Mit seinem Team von der Universität Grenoble verbringt Vincent alljährlich im September eine Woche auf dem Gletscher Argentière am Mont Blanc. "Wir sind jedes Mal schockiert, wenn wir ein Jahr später wieder herkommen, wie sehr der Gletscher geschrumpft ist", sagt er.

Wissenschaftler im Mont Blanc-Massiv
Wissenschaftler am Gletscher Argentière im Mont Blanc-Massiv.
Quelle: ZDF/Ulrike Koltermann

Es ist nichts Ungewöhnliches, dass ein Gletscher am unteren Rand schmilzt. Der Schneefall in den höheren Lagen gleicht das normalerweise aus. Beunruhigend ist allerdings, dass die Gletscher immer schneller schmelzen. "Dieser Gletscher ist im Zentrum 400 Meter dick. Aber wir haben ausgerechnet: Er könnte noch vor Ende des Jahrhunderts ganz verschwunden sein", sagt Vincent.

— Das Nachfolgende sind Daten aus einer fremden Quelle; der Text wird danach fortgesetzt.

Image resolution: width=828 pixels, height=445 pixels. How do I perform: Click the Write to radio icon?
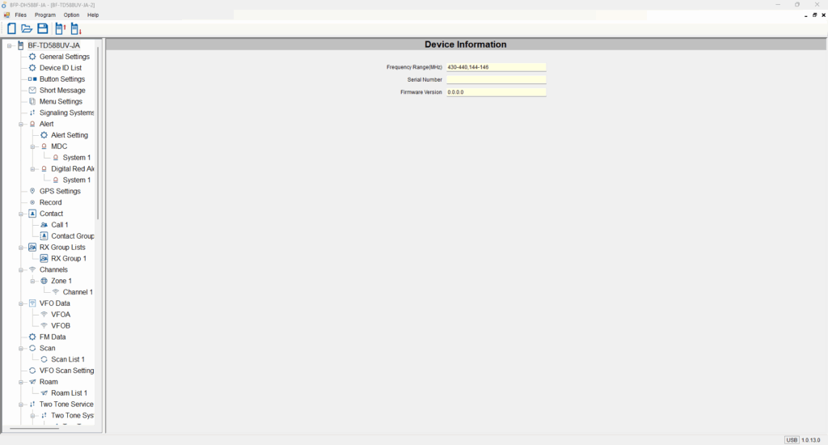tap(76, 28)
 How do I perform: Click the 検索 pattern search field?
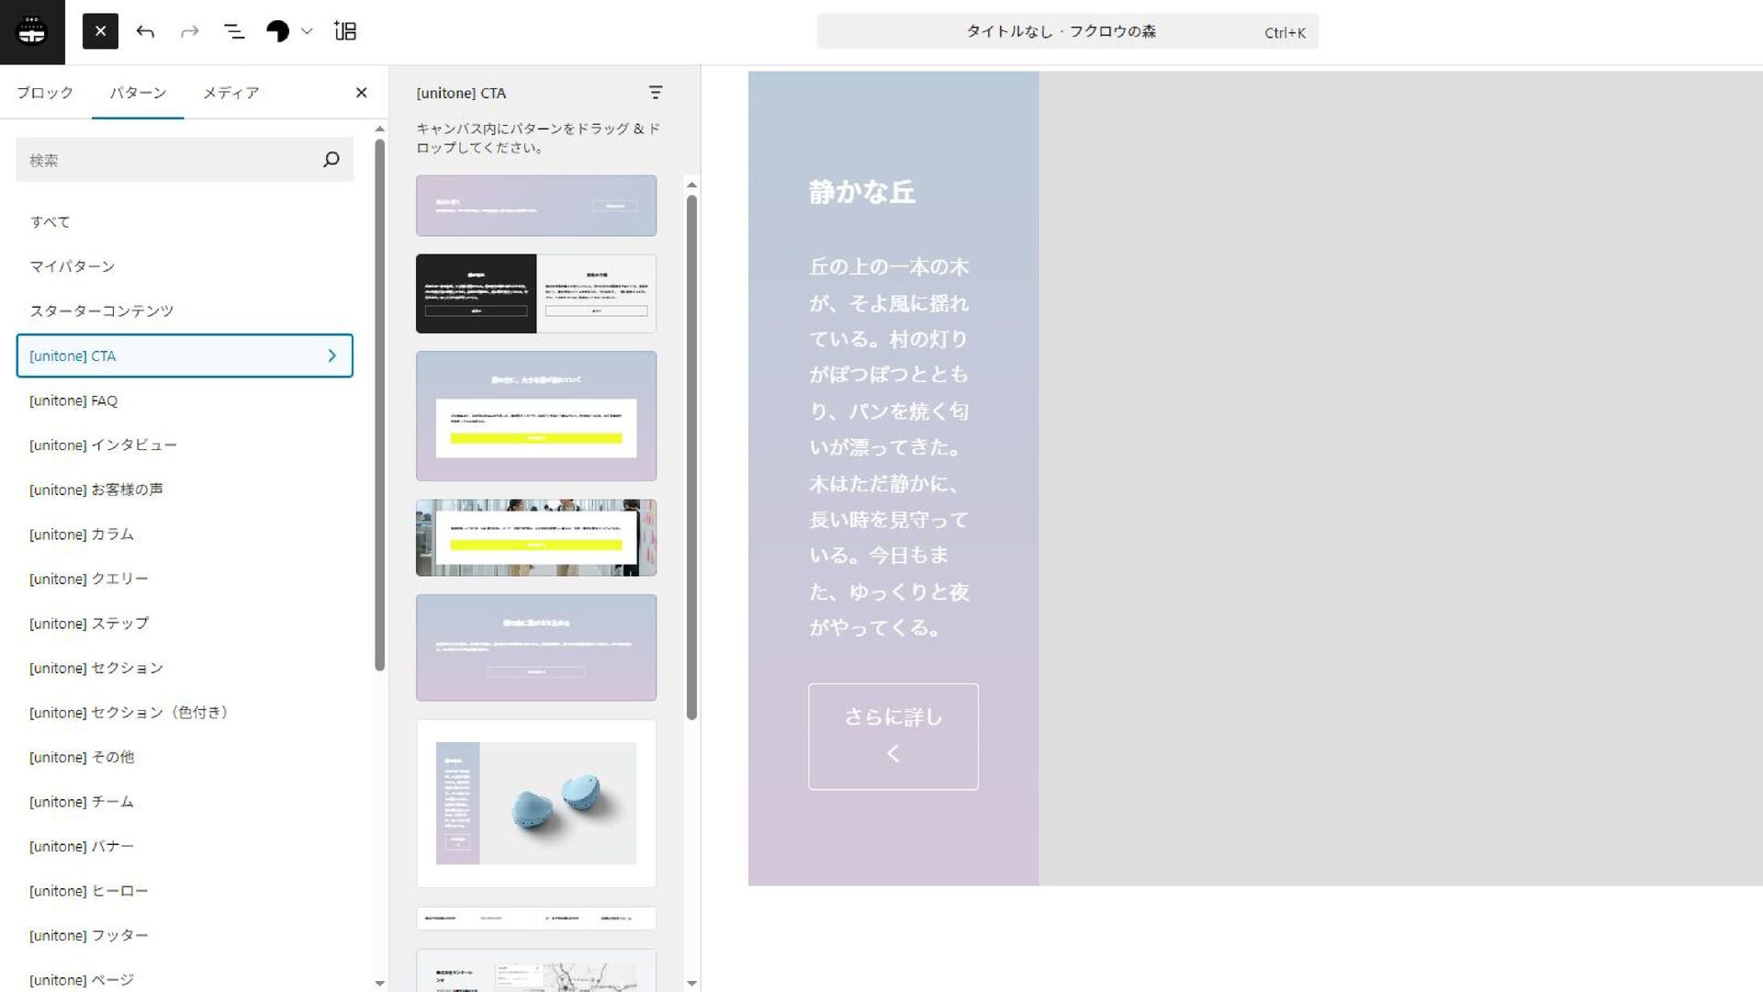[x=165, y=160]
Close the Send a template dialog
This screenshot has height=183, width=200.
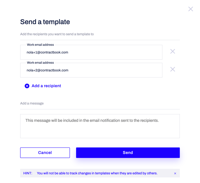(191, 9)
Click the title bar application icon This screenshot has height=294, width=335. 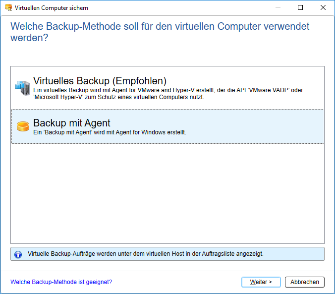(7, 8)
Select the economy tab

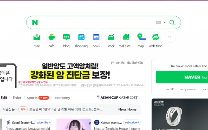(62, 98)
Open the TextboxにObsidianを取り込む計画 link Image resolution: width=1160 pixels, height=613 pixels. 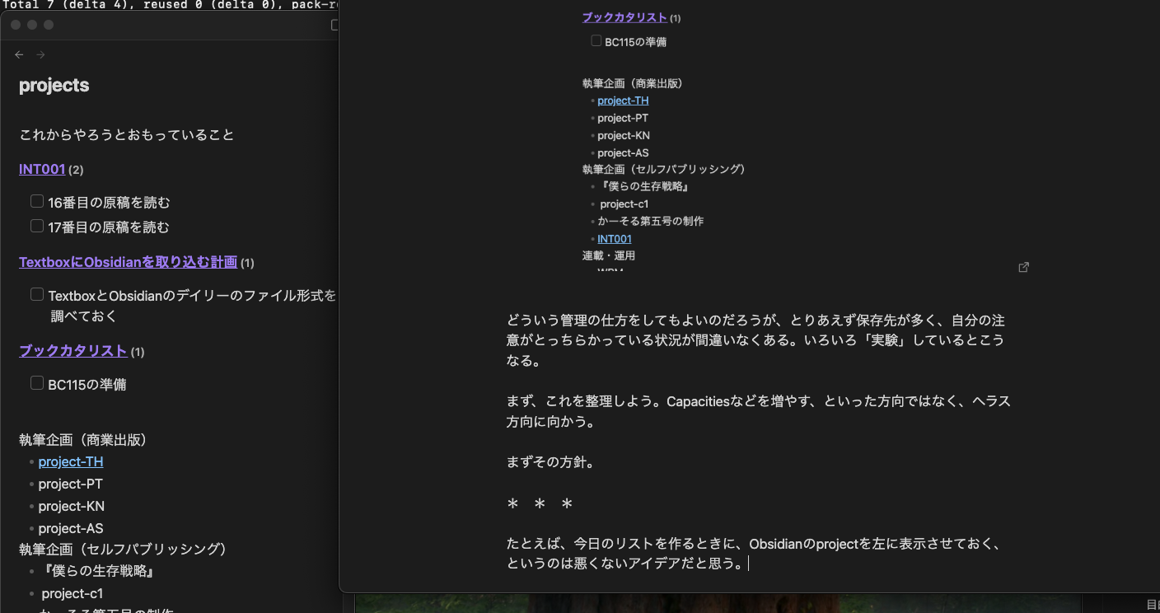pos(127,262)
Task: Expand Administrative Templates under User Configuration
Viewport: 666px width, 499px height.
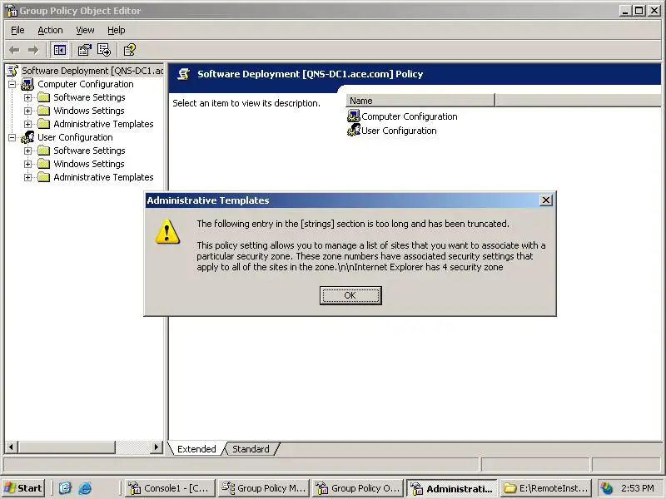Action: tap(28, 177)
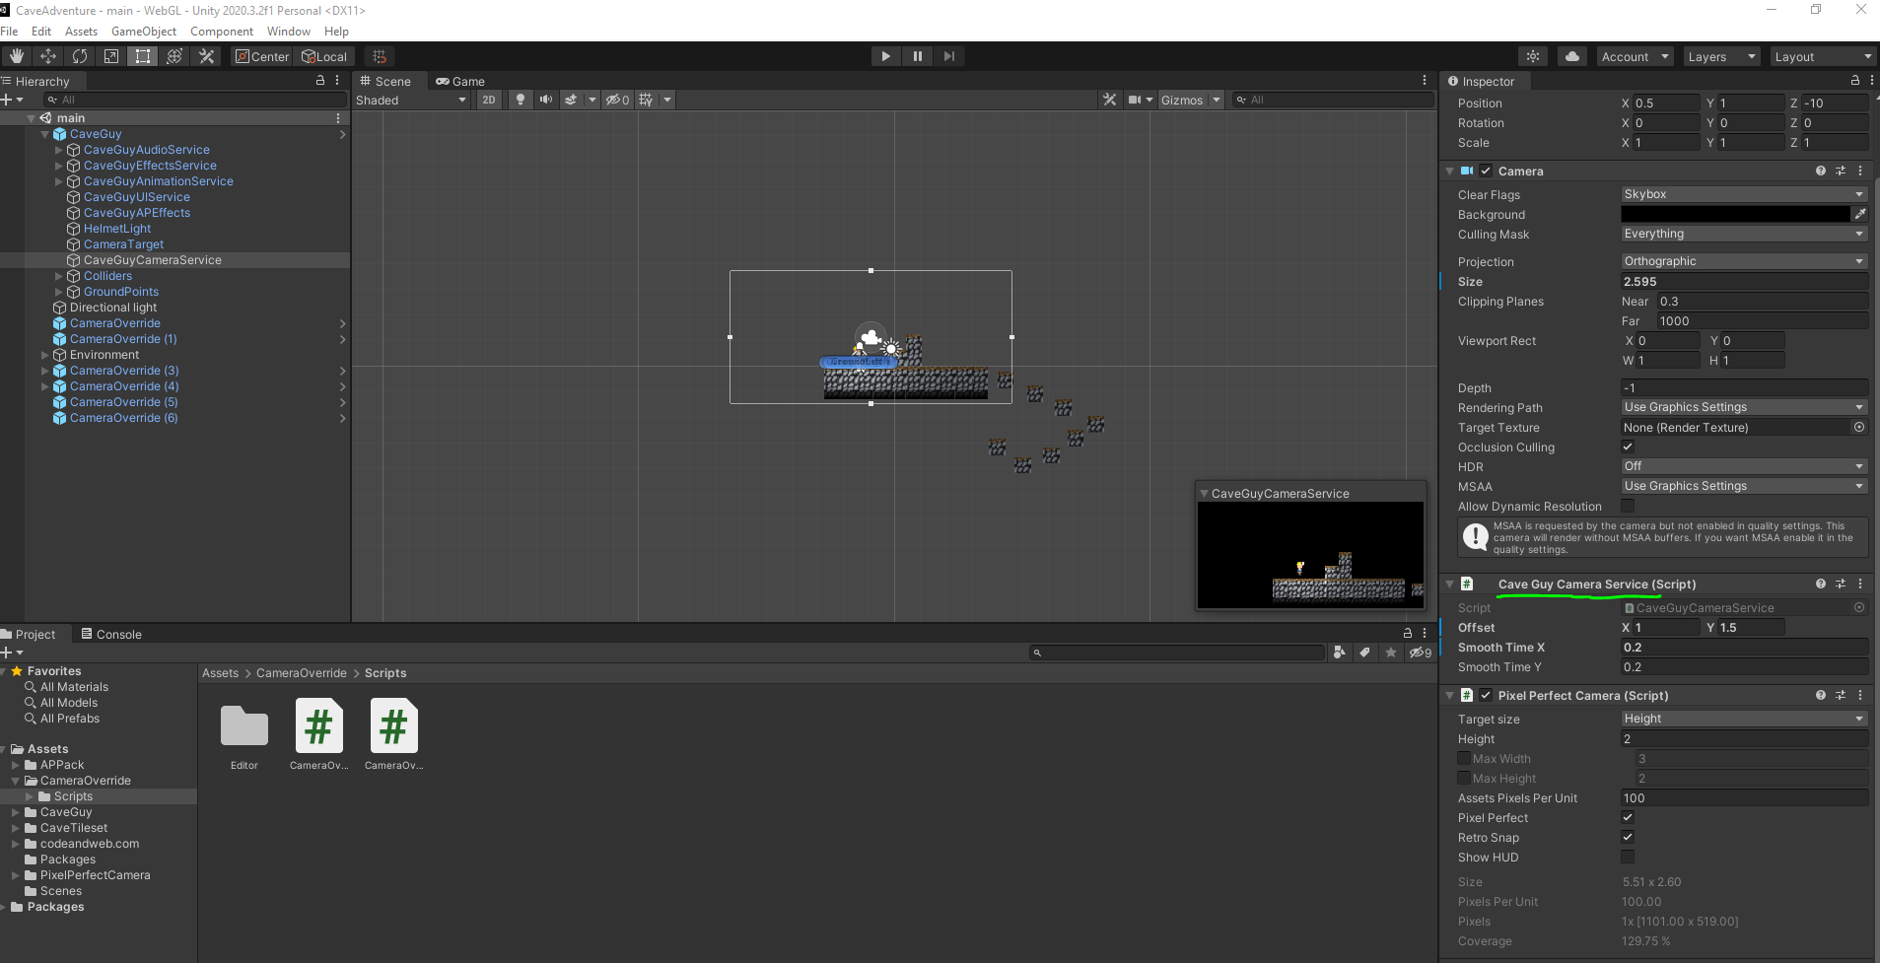Disable Retro Snap
Screen dimensions: 1880x963
[1627, 837]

Die Gletscherschmelze hat gravierende Folgen für die Umwelt. Die Artenvielfalt schwindet, in den Tälern wird irgendwann das Trinkwasser knapp. Schon jetzt wirkt sich der Klimawandel auf den Tourismus am Mont Blanc aus. Etwa 26.000 Menschen versuchen sich jährlich an Europas höchstem Gipfel. Die Route gilt als eine der tödlichsten, im Schnitt gibt es 80 Rettungseinsätze im Jahr. Der Klimawandel macht sie nun noch gefährlicher.

Angst vor Felsstürzen

Antoine Rattin bewirtschaftet Frankreichs höchstgelegene Hütte, Refuge du Goûter, unterhalb des 4.810 Meter hohen Gipfels. "In diesem Jahr hatten wir mehrere Tage hintereinander positive Temperaturen dort oben. Das habe ich noch nie erlebt, das macht uns Angst", sagt er. Bislang hält der Permafrost die Granitfelsen wie Ziment zusammen. "Wenn es jetzt immer mehr taut, dann kommt es auch häufiger zu massiven Felsstürzen", erklärt er.

Gletscherlandschaft am Mont Blanc
Gletscherlandschaft am Mont Blanc
Quelle: ZDF/Ulrike Koltermann

Der Bergführer Olivier Begain, der schon mehr als hundert Mal auf dem Mont Blanc war, muss seine Arbeitsweise anpassen. "Viele Routen sind heute nicht mehr begehbar, weil sie zu riskant sind", sagt er. Im Couloir du Goûter, der gefährlichsten Stelle auf dem Weg zum Gipfel, komme es häufiger zu Steinschlägen, weil sich bei den warmen Temperaturen Gesteinsbrocken lösen. "Auch die Saison wird sich ändern", fügt er hinzu. Künftig könne man früher im Jahr auf den Gipfel, müsse aber während heißer Tage auf den Aufstieg verzichten.

Am Mittwoch veröffentlicht der Weltklimarat einen neuen Bericht, an dem Christian Vincent von der Universität Grenoble mitgearbeitet hat. Seine Botschaft wird schlicht sein: Die Gletscher schmelzen. Sehr schnell.